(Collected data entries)

========

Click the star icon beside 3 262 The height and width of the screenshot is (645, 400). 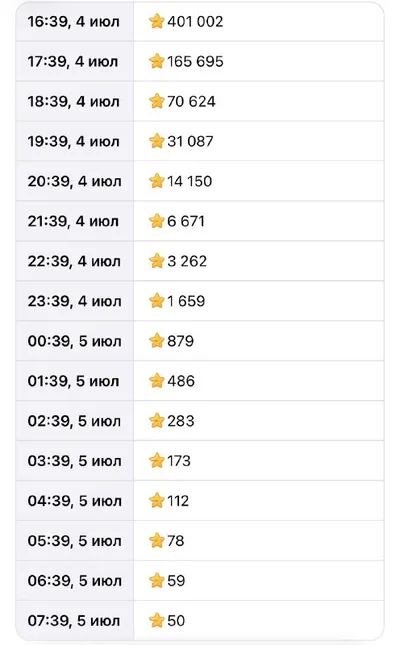pos(156,260)
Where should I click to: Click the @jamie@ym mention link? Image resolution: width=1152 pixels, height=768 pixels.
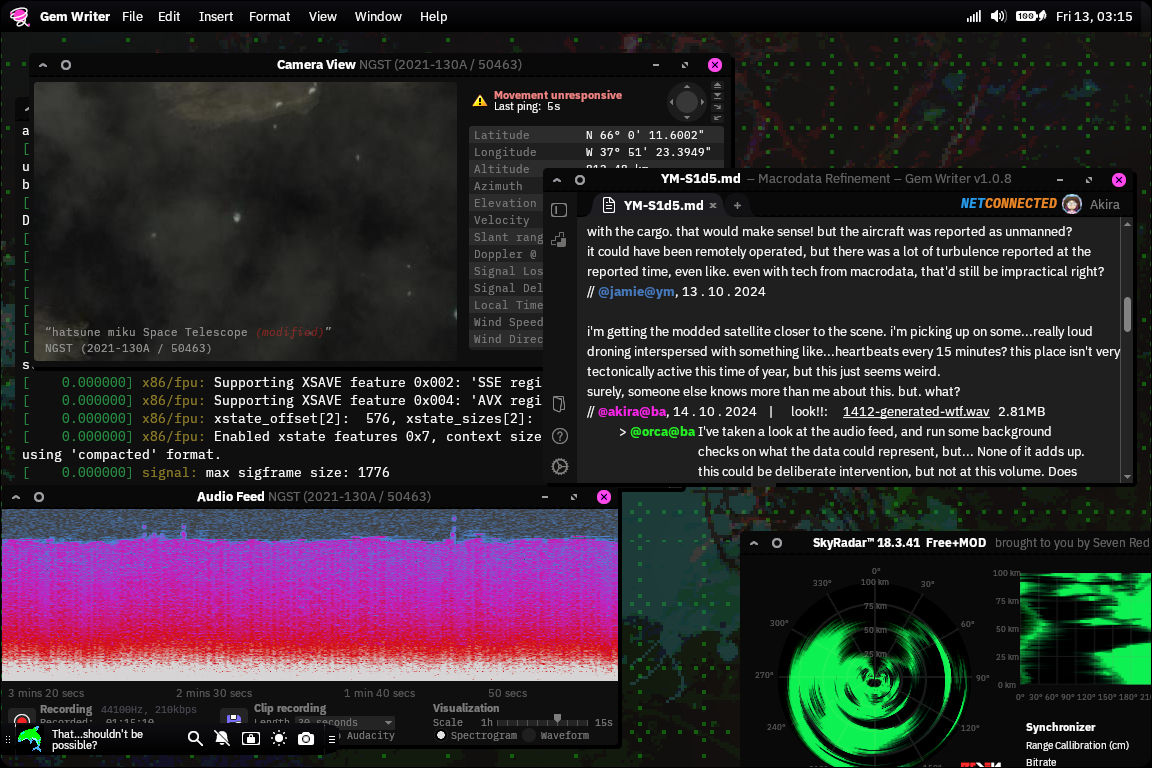coord(635,291)
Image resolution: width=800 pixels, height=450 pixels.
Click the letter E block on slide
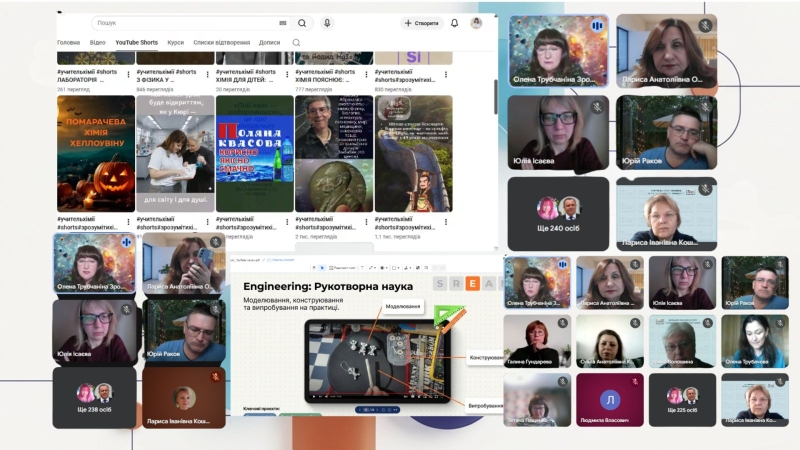(474, 284)
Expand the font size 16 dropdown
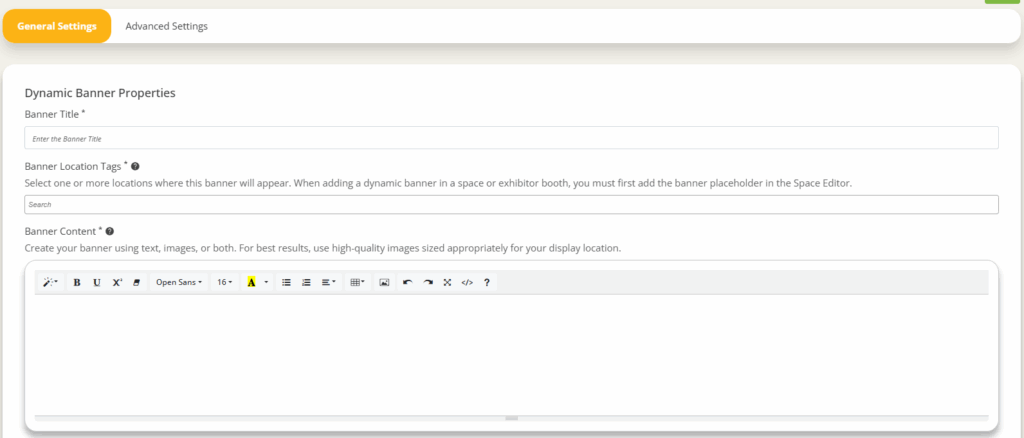This screenshot has width=1024, height=438. coord(225,283)
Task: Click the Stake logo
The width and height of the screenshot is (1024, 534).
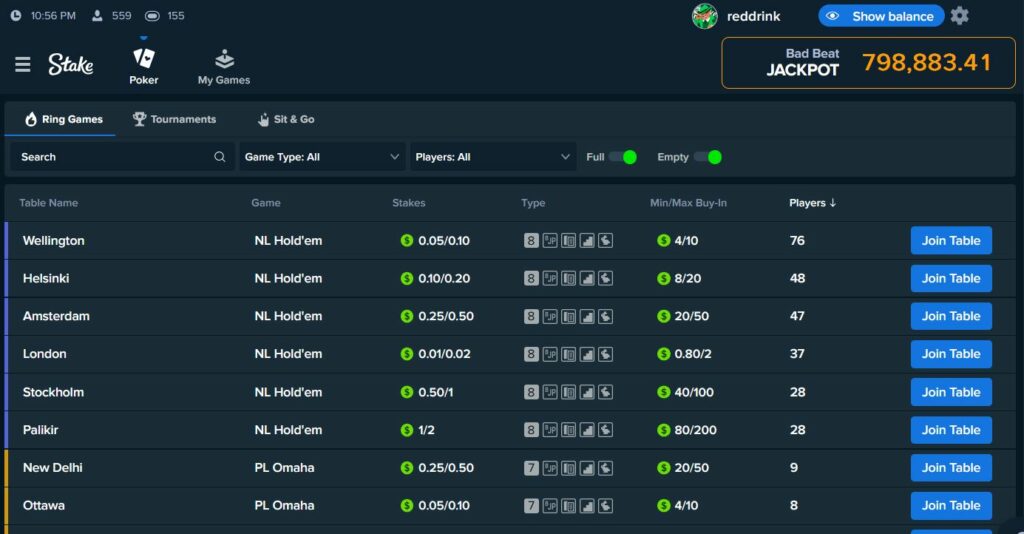Action: click(x=71, y=65)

========

# [Problem description]
Each line from the one with "Image resolution: width=800" to the final line of the data above is to be printed exactly; no picture should appear in the copy.

# [Answer to the exercise]
Image resolution: width=800 pixels, height=450 pixels.
Click the letter E block on slide
(474, 284)
Expand the font size 16 dropdown
This screenshot has width=1024, height=438. coord(225,283)
Task: Click the Stake logo
The width and height of the screenshot is (1024, 534).
Action: click(x=71, y=65)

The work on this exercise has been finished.